On July 16, police issued 27 citations and notices to appear in court for allegedly owning, managing, conducting, operating or being an employee or volunteer of the dispensaries, said Santa Ana police Cmdr. Ken Gominsky at a public safety and neighborhood improvement meeting this week. Police on July 17 focused on eight dispensaries in areas around schools, including El Sol Academy and Garfield Elementary, and arrested 15 people who were allegedly found to be either managing or volunteering at a pot shop.

Of the 42 people who were taken into custody, five were Santa Ana residents, Gominsky said. The others live in Foothill Ranch, Anaheim, Barstow, Garden Grove, Irvine, La Verne, La Puente and Huntington Beach, he said. Before the funding, the code enforcement staff handled the city's dispensary ban enforcement. The funding allows "for a more focused and organized approach in enforcement of the Santa Ana Municipal Code," Cpl. Anthony Bertagna said.

Santa Ana first banned medical marijuana dispensaries in 2007, but illegal pot dispensaries continued to set up shop in the city. After petitioners gathered enough signatures for a ballot measure that would repeal the city's ban on medical marijuana collectives, the City Council shifted gears. On a split vote July 1, council members proposed a competing ballot initiative to regulate such businesses.

On the ballot now are two initiatives to legalize and tax medical marijuana collectives:

- The Medical Cannabis Restriction and Limitation Initiative would set up a process for dispensaries to register with the city and, in return, pay a 2 percent tax. It also would let dispensaries operate only in certain zones and calls for at least one collective or cooperative for every 15,000 residents.

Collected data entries
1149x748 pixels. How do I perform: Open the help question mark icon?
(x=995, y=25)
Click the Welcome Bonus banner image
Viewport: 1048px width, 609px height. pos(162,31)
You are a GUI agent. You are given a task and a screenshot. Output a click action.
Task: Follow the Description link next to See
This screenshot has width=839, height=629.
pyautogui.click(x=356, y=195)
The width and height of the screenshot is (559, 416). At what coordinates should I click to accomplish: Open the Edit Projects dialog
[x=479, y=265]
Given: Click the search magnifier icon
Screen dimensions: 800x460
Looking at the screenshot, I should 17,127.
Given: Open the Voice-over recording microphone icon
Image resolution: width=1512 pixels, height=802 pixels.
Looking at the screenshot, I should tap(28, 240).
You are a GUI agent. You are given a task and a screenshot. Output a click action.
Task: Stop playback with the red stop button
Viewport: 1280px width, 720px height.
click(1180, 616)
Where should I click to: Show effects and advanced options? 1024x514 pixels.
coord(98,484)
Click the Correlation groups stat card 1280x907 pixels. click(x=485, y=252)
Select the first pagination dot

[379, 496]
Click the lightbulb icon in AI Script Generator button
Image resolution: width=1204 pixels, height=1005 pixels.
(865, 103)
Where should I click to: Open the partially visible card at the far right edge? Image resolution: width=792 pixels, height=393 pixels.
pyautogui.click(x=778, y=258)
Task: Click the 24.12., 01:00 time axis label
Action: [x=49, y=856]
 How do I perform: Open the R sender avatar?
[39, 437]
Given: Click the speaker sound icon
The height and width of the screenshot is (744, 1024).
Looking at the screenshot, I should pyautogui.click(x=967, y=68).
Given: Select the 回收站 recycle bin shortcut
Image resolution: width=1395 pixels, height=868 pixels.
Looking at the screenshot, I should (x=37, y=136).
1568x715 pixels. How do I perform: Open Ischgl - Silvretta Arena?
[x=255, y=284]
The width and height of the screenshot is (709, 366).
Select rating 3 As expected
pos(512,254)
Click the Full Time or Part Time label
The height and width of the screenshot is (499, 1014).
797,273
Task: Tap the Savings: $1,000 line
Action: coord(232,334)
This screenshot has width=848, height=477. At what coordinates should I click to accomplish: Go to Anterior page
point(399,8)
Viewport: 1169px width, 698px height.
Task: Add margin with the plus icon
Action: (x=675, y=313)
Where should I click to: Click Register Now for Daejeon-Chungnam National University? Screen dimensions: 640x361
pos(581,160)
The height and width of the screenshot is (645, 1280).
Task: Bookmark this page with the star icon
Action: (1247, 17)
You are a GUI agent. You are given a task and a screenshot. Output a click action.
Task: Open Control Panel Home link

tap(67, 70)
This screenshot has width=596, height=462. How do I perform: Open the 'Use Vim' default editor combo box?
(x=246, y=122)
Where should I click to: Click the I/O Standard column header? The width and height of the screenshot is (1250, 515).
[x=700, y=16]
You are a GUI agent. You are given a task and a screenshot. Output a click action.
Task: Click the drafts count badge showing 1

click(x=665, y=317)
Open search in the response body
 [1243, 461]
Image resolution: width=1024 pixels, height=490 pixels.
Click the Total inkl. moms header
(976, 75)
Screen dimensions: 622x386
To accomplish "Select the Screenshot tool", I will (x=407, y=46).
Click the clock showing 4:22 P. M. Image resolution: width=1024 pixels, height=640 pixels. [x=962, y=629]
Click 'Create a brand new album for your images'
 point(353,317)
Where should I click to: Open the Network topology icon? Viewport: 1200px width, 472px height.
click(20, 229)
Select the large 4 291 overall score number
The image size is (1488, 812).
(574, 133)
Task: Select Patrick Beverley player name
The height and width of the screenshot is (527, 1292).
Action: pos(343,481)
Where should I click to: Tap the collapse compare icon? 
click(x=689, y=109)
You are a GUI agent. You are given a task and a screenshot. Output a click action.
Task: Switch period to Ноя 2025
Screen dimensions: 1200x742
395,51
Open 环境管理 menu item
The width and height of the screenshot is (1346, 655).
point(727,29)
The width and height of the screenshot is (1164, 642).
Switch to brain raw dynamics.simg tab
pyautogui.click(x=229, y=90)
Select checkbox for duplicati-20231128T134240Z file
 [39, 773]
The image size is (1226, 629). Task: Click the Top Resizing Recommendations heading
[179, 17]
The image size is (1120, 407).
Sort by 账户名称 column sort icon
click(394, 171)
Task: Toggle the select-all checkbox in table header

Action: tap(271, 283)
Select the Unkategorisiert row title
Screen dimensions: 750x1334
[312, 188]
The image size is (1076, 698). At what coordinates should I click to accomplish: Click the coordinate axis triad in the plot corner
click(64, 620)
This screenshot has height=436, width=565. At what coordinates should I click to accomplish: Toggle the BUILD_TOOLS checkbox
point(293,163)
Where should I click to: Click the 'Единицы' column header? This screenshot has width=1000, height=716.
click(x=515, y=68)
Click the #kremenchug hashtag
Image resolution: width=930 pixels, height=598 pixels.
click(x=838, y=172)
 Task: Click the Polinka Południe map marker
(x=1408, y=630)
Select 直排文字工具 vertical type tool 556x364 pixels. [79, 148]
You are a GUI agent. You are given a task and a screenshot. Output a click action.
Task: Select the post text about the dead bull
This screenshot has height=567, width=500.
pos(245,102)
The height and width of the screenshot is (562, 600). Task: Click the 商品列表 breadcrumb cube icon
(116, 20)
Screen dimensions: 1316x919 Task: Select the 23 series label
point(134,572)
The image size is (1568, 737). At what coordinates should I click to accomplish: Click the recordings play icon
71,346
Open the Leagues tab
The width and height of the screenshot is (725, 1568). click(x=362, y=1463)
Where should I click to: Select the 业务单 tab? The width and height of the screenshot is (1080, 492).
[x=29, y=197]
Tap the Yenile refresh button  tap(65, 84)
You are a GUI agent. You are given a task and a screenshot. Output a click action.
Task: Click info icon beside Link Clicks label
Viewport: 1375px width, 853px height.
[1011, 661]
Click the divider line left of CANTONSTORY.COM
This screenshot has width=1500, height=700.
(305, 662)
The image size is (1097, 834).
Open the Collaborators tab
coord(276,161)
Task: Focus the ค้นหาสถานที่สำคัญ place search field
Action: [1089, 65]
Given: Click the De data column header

#### [Exercises]
1 - Translate this sentence from the dispensary article into Spanish: "Santa Ana first banned medical marijuana dispensaries in 2007, but illegal pot dispensaries continued to set up shop in the city."
2 - Set down the dispensary article's wording from "On the ballot" to "every 15,000 residents.".
3 - Answer these questions using the dispensary article:
(a) How many of the people taken into custody were Santa Ana residents?
(b) In what year did Santa Ana first ban medical marijuana dispensaries?
(c) What tax would dispensaries pay under the Medical Cannabis Restriction and Limitation Initiative?
The listing has no role in this work.

#### [Expected results]
1 - Santa Ana prohibió por primera vez los dispensarios de marihuana medicinal en 2007, pero los dispensarios ilegales de marihuana siguieron instalándose en la ciudad.

2 -
On the ballot now are two initiatives to legalize and tax medical marijuana collectives:

- The Medical Cannabis Restriction and Limitation Initiative would set up a process for dispensaries to register with the city and, in return, pay a 2 percent tax. It also would let dispensaries operate only in certain zones and calls for at least one collective or cooperative for every 15,000 residents.

3 -
(a) Five.
(b) 2007.
(c) A 2 percent tax.